Edwin Diaz collapses in another new low for Mets
PHILADELPHIA -- The slumping Phillies thought they knew all about dysfunctional losing.
And then the real pros showed up this week at Citizens Bank Park.
Nobody does gut-twisting, mind-blowing ineptitude better than the Mets, who arrived on Broad Street with their season on the brink and basically handed the Phillies four games, the last one served up on a tray with provolone and onions by relief pitcher Edwin Diaz.
He’s just an ordinary bullpen piece now. Use him in the ninth, but Diaz doesn’t get to be called a closer anymore. Not after Thursday’s ninth inning, when he surrendered five runs with dizzying speed -- including two homers -- to personally deliver the Mets’ 6-3 loss. And not after blowing four of his last eight save attempts, with his team desperately trying to stay relevant in this rapidly fading season.
“They’re all tough in the moment,” Mickey Callaway said. “This one stings the most because it just happened.”
What happened Thursday actually turned Callaway into a sympathetic figure. Pilloried for just about everything that has gone sideways for the Mets, then hammered for Sunday’s self-inflicted wounds at Wrigley, Callaway perfectly steered his team into position to win the series finale despite a depleted bullpen.
The manager got a scary but scoreless seventh inning from Brooks Pounders, then Chris Flexen did the same in the eighth. The Mets had been 0-for-35 when trailing after the eighth inning, so when Todd Frazier erased a 1-0 deficit with his two-run homer, there was reason to rejoice in the visitors' dugout.
If Pounders and Flexen could keep the Phillies in check, certainly Diaz, the prize of December’s risky trade with the Mariners, would do the same. Just to remind everyone, Diaz converted 57 of his 61 save opportunities last season, with a 1.96 ERA and a 14.4 K/9 ratio. He’s the primary reason Brodie Van Wagenen agreed to take on $67 million of Robinson Cano's contract -- through 2023 -- and ship the team’s top two prospects to Seattle.
On Thursday, the Mets didn’t need anything special from Diaz. They weren’t pushing him for extra outs, or asking him to fight through an excessive workload. Diaz had thrown 12 pitches the previous night, for a clean ninth to protect a 5-5 tie, but that was his first appearance in five days.
This was as close to an ideal save situation as Diaz could possibly ask for. He even had a two-run cushion. And yet Diaz coughed this one up so quickly it was like he had to catch the Acela home. He started with a seven-pitch walk (3-and-2 slider) to Cesar Hernandez, then challenged newly crowned Met killer Maikel Franco with an 0-and-2 fastball, which wound up in the leftfield seats as the tying homer.
By then, you could almost feel Diaz’s confidence draining. Twice this season, Diaz was brought into tie situations and surrendered game-winning homers. Not blown saves, mind you, but devastating nonetheless. So once Franco rocked him, the doubt had to be creeping in.
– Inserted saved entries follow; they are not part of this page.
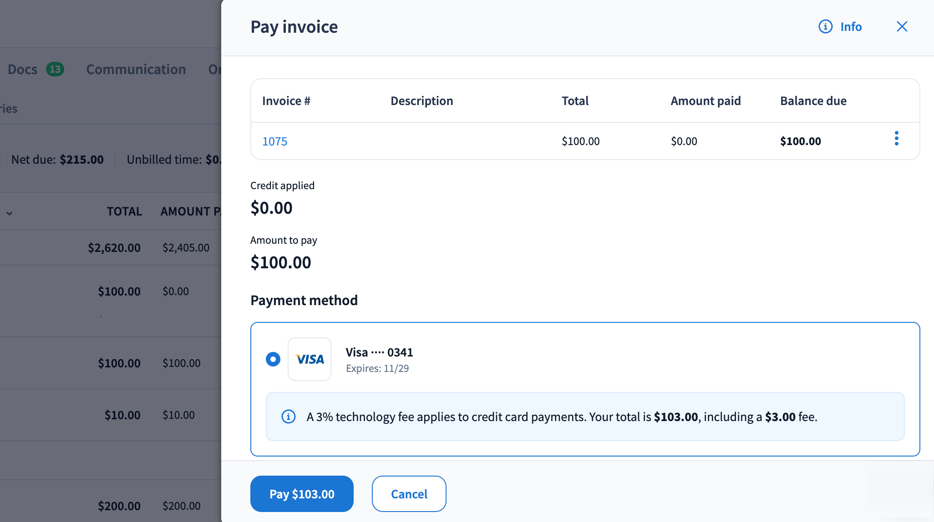Click the Info circle icon
This screenshot has width=934, height=522.
825,27
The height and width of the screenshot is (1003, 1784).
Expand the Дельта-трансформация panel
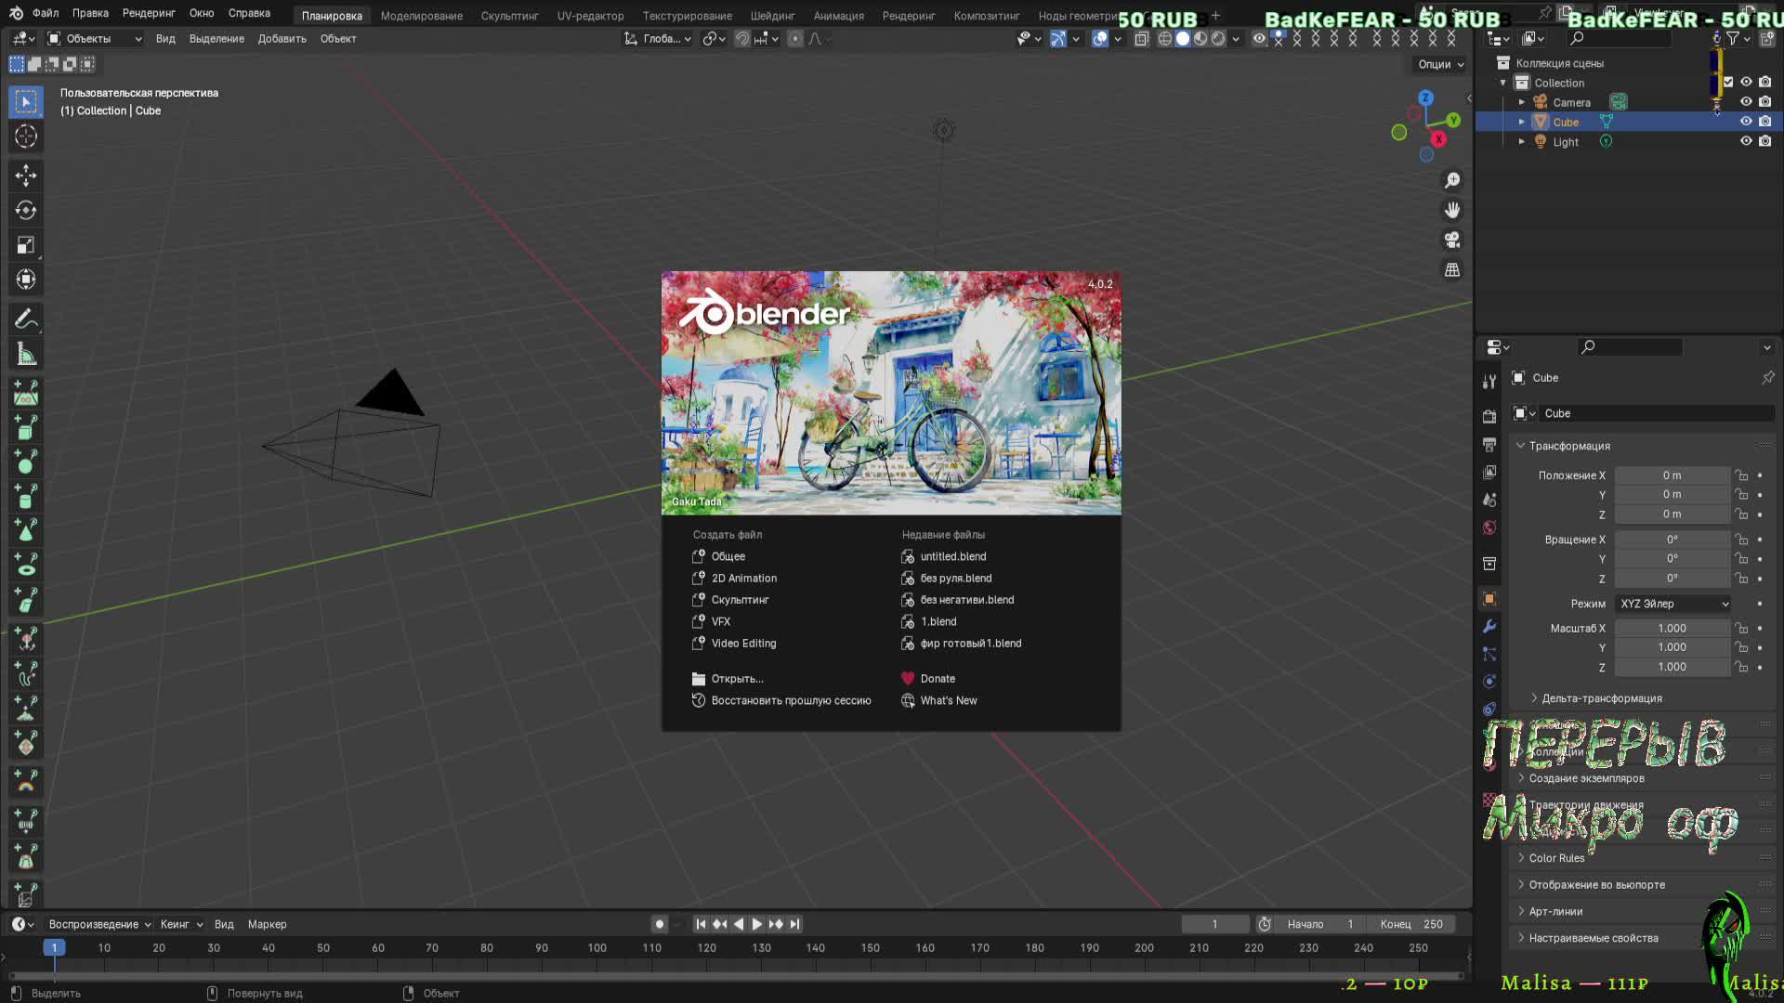(x=1601, y=698)
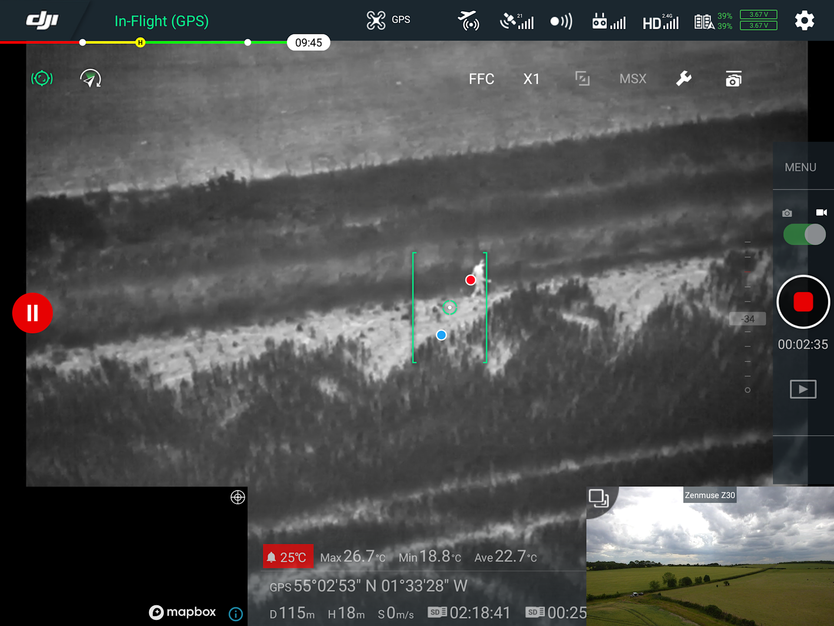Tap the speedometer flight mode icon
The height and width of the screenshot is (626, 834).
pyautogui.click(x=90, y=79)

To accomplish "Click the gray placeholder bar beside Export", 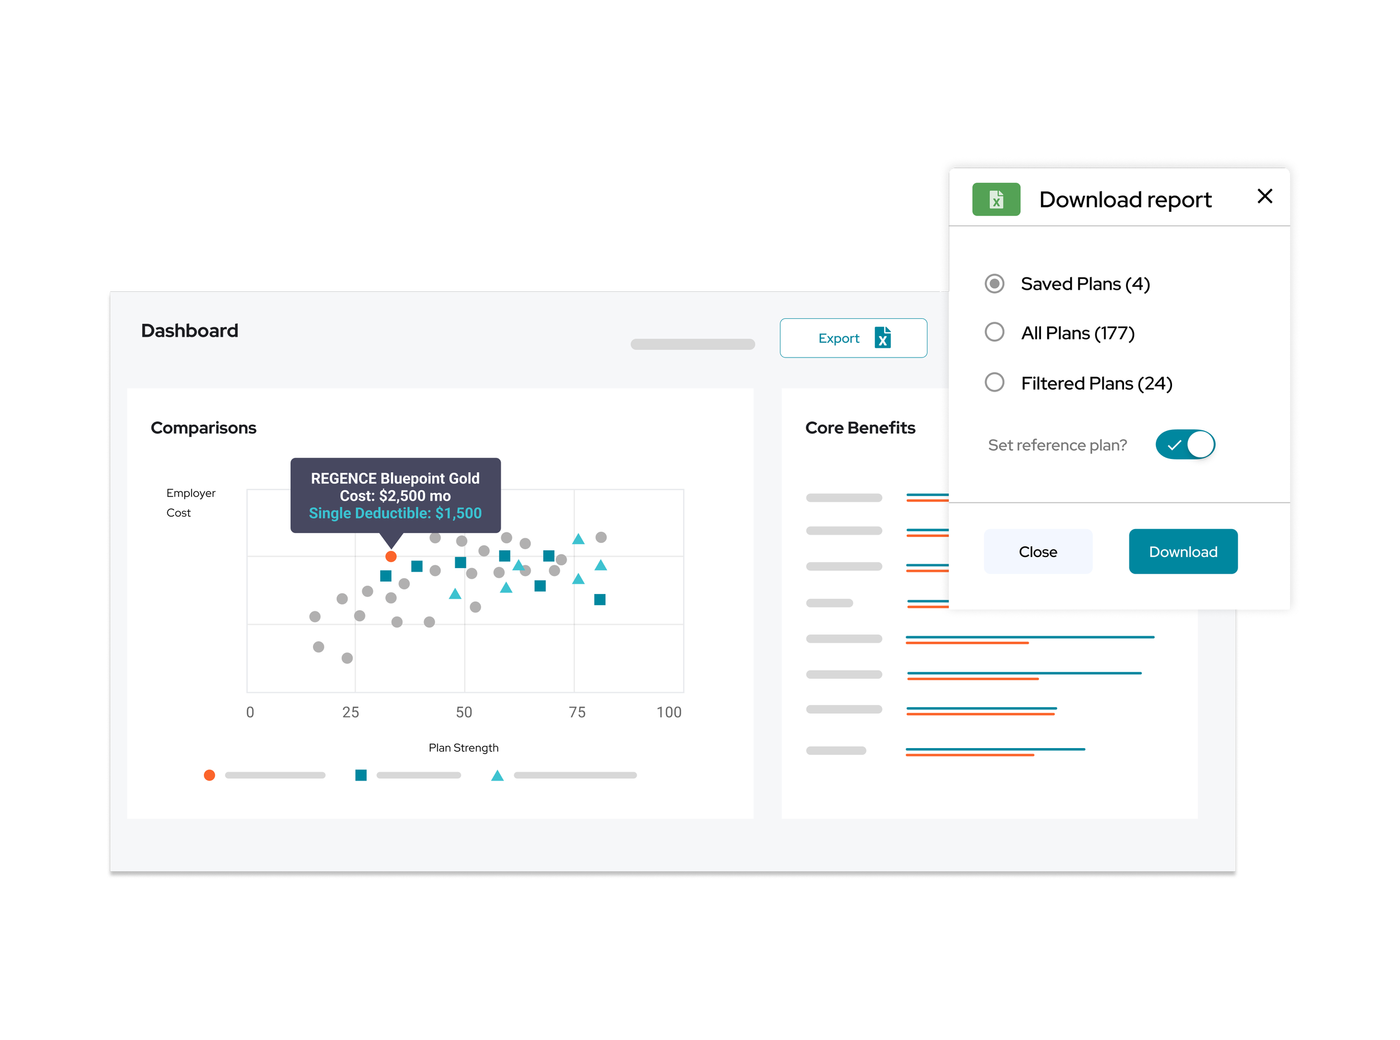I will 692,344.
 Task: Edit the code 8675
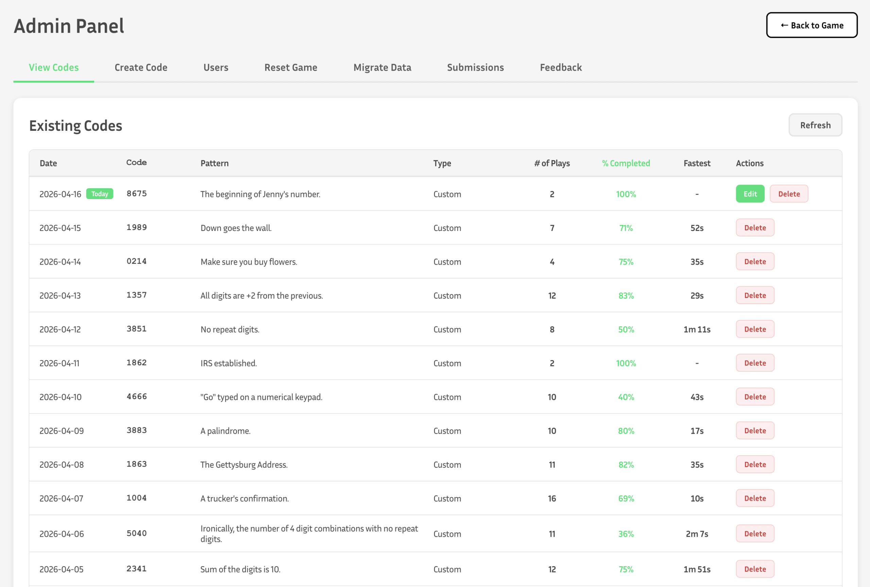tap(749, 194)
Diaz momentarily got his legs under him by whiffing J.T. Realmuto, but another walk was followed by a Scott Kingery laser-beam single that nearly decapitated Todd Frazier. Four pitches later, Jean Segura smacked pitch No. 34 of the inning for the walk-off homer.
“It just seemed like they were prepared for every pitch,” Diaz said through a translator.
That’s an alarming statement for a closer to make, and if Diaz hadn’t already torpedoed this season, maybe the Mets would be freaking out. But what’s the point now? Callaway could only shrug. The one on the hook for Diaz is Van Wagenen, whose supposedly elite closer was less effective Thursday than Pounders or Flexen as his ERA jumped to 4.94.
The Mets have bent over backwards to protect Diaz this year, arguably costing them a shot at contention -- or something less embarrassing than eight games under .500. First, Diaz couldn’t be used for more than three outs because the Mets had to preserve him for October. Then, with the team in free-fall, and Callaway’s job in jeopardy, the manager was permitted to bump it up to four.
A lot of good that did them. Diaz began 12-for-12 in save chances, then imploded by the end of June anyway. He’s allowed seven homers -- two more than all of last season -- in 31 innings and has the same number of blown saves as he did total last year.
“There’s not that much of a difference,” Diaz said in comparing his performances.
The difference now is that Diaz is wearing a Mets uniform. Draw your own conclusions from that.